Rewrite the records below as a numbered list with one line per item, dropping any blank lines. Leave the pictures out.

[START GIVEN DATA]

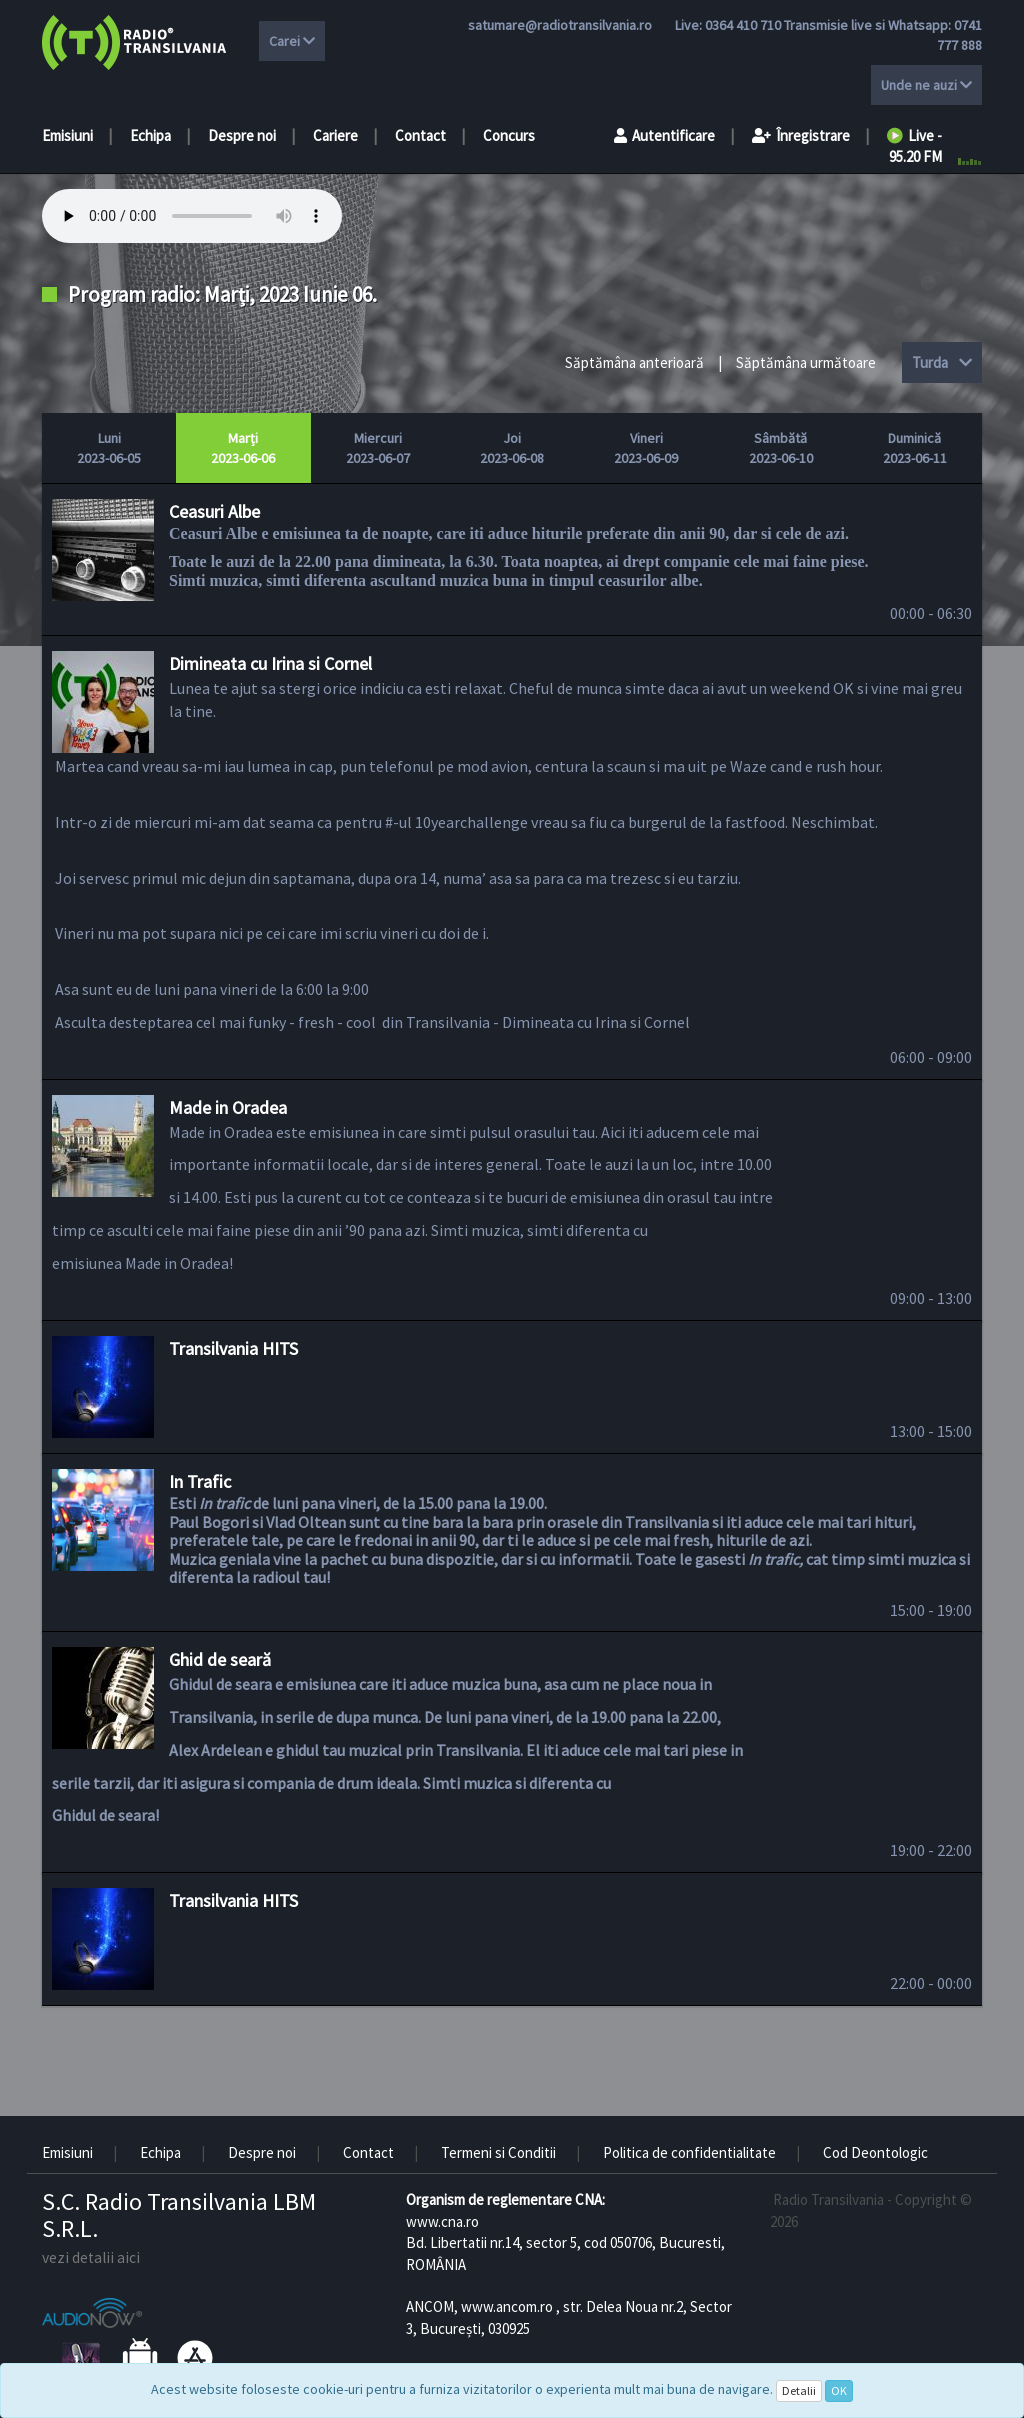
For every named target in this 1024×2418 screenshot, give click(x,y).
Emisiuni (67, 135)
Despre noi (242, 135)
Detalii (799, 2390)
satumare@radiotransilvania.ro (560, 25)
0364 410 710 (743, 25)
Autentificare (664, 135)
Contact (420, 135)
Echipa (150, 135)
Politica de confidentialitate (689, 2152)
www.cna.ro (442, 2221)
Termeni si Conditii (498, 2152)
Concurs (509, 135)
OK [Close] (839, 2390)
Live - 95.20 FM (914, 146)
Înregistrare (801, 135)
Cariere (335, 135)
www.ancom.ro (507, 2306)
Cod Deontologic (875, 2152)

[END GIVEN DATA]

### FINAL RESULT
1. For every named target in this 1024×2418 screenshot, give click(x,y).
2. Emisiuni (67, 135)
3. Despre noi (242, 135)
4. Detalii (799, 2390)
5. satumare@radiotransilvania.ro (560, 25)
6. 0364 410 710 (743, 25)
7. Autentificare (664, 135)
8. Contact (420, 135)
9. Echipa (150, 135)
10. Politica de confidentialitate (689, 2152)
11. www.cna.ro (442, 2221)
12. Termeni si Conditii (498, 2152)
13. Concurs (509, 135)
14. OK [Close] (839, 2390)
15. Live - 95.20 FM (914, 146)
16. Înregistrare (801, 135)
17. Cariere (335, 135)
18. www.ancom.ro (507, 2306)
19. Cod Deontologic (875, 2152)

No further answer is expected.